Andy Grieve talked about teaching young dogs old tricks and the value statisticians can bring without the use of high-powered computer models or machine learning techniques. He wasn’t advocating that we abandon searching or using innovative techniques and approaches, but he was saying that we don’t always need these to solve every problem. As statisticians it is vital that we first understand the problem before we delve into using a computer to solve it. Clients often come to us when they have a problem with their project or study, and I spend a lot of time discussing the challenges they are facing. The talk from Andy reminded me of the importance of this step in providing the right solution.

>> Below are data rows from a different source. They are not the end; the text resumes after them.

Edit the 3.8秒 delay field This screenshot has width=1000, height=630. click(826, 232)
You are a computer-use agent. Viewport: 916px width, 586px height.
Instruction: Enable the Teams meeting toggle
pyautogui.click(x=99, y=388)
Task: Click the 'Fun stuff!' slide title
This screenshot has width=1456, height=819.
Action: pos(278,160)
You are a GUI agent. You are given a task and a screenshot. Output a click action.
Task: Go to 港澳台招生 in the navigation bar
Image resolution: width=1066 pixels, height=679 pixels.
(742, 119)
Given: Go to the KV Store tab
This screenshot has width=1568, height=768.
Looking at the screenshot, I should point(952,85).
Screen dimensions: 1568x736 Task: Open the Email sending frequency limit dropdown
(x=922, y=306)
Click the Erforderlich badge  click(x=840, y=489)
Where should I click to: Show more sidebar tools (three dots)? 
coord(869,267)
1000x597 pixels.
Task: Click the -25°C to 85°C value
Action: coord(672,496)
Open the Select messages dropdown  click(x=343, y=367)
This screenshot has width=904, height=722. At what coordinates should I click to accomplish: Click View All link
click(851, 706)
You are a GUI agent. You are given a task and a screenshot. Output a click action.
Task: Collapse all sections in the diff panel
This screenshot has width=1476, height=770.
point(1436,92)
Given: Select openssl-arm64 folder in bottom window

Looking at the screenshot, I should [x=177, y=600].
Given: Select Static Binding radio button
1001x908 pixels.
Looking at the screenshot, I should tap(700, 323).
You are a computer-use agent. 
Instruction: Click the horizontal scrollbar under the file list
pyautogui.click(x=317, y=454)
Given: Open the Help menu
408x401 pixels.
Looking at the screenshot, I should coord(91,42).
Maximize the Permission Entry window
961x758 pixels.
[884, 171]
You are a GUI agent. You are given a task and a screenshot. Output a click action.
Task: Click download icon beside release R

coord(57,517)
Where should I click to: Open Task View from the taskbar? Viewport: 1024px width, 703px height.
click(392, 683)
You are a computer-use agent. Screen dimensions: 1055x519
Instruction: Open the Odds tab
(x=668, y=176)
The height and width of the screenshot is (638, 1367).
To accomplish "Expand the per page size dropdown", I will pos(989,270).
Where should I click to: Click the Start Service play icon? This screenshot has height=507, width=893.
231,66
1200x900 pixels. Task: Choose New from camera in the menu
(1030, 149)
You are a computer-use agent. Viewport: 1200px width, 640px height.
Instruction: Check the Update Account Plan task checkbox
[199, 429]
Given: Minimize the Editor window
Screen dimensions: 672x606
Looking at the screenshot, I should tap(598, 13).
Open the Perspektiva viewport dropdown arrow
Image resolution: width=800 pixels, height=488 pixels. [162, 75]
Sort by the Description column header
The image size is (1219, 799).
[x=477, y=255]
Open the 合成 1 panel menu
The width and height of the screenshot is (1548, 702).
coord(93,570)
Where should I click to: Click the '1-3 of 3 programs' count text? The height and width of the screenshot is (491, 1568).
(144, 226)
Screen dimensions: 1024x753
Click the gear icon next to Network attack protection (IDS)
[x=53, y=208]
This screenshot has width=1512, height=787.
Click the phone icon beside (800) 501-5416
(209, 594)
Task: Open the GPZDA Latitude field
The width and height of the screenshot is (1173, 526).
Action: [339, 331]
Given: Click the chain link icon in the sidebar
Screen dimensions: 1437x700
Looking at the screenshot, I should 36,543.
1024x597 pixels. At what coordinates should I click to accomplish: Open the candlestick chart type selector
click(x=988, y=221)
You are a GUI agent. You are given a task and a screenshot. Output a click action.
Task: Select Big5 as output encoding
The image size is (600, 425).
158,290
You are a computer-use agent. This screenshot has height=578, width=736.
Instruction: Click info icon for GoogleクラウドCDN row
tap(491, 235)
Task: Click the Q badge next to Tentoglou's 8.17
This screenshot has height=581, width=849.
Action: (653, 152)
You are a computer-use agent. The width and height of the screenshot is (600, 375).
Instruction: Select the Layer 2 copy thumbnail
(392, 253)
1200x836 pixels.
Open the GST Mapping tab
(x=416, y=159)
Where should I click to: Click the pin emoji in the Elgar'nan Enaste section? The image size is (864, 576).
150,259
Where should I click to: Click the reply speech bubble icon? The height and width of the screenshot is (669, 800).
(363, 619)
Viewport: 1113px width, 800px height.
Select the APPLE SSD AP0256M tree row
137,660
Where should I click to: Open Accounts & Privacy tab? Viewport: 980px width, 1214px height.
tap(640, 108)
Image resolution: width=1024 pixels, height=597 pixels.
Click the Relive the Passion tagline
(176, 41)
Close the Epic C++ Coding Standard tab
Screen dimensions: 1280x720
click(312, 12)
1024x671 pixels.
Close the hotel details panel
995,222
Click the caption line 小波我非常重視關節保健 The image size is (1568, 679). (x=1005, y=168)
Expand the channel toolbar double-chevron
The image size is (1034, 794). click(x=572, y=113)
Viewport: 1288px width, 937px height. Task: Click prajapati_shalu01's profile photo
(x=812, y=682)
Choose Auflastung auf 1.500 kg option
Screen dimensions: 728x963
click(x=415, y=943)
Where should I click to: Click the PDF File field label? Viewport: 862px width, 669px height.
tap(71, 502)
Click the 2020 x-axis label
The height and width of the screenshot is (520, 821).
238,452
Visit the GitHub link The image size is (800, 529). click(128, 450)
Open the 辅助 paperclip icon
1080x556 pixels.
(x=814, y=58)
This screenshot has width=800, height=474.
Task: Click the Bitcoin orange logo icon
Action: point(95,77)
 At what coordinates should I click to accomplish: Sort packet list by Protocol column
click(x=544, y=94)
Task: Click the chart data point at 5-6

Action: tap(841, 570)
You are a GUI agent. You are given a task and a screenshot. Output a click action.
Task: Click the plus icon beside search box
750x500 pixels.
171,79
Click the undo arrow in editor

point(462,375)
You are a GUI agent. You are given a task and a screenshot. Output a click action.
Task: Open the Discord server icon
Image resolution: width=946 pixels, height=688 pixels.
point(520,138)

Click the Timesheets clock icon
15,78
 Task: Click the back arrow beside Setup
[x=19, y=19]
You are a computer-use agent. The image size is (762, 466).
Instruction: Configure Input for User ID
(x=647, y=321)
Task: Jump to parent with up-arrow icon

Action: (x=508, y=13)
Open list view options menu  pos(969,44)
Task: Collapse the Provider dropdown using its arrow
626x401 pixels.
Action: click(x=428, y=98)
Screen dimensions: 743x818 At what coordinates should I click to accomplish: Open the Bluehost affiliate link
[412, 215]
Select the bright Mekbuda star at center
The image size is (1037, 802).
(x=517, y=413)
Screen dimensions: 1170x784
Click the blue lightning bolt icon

We often talk about learning from our prior experience, learning from others and utilising historical information. For example, when designing clinical trials, we need to ensure that the appropriate and relevant historical information is included for the challenges we face in a certain situation. We don’t immediately need to rush to a complicated design – understanding the situation, exploring different options and scenarios is a key step in optimising designs and balancing the benefits and risks.
Learning from failure
There were a couple of sessions related to embracing failure and learning from your personal mistakes in order to grow and develop within your career. This got me thinking about my personal growth and how much I challenge myself in the work that I do, but it also made me think about the pharmaceutical industry more broadly.
Failure within this industry is not an alien concept with 90% of compounds failing to make it to market. We are used to high attrition rates, but this doesn’t mean that we should blindly accept failure, instead we need to embrace it with greater transparency to learn from it. This will allow is to:
- Fail fast
Utilising adaptive clinical trials allow for teams to fail fast if a compound is unlikely to succeed, thus saving time, money and most importantly patients. Statisticians can explore different decision rules and test the operating characteristics of different design options. This allows for informed decision-making at the design stage to make sure the risks of any decision-making framework are quantified and understood by the team. Correctly failing fast is a good thing as it means we can refocus resources to compounds more likely to bring benefits to patients.
- Fail virtually
We have the technology and skills to inform study design through simulation within a virtual environment (in silico) and observe the outcomes. We can then use this to explore different scenarios and under multiple assumed “truths” to make better decisions for the real study. Failing in a virtual setting can help us set up more studies for success and hence will reduce the real-life failure due to poor study designs.
Designing and running clinical trials is hard, its time consuming, expensive and has a low probability of success. We can learn from the past and learn from failing, to help us forge a more successful future.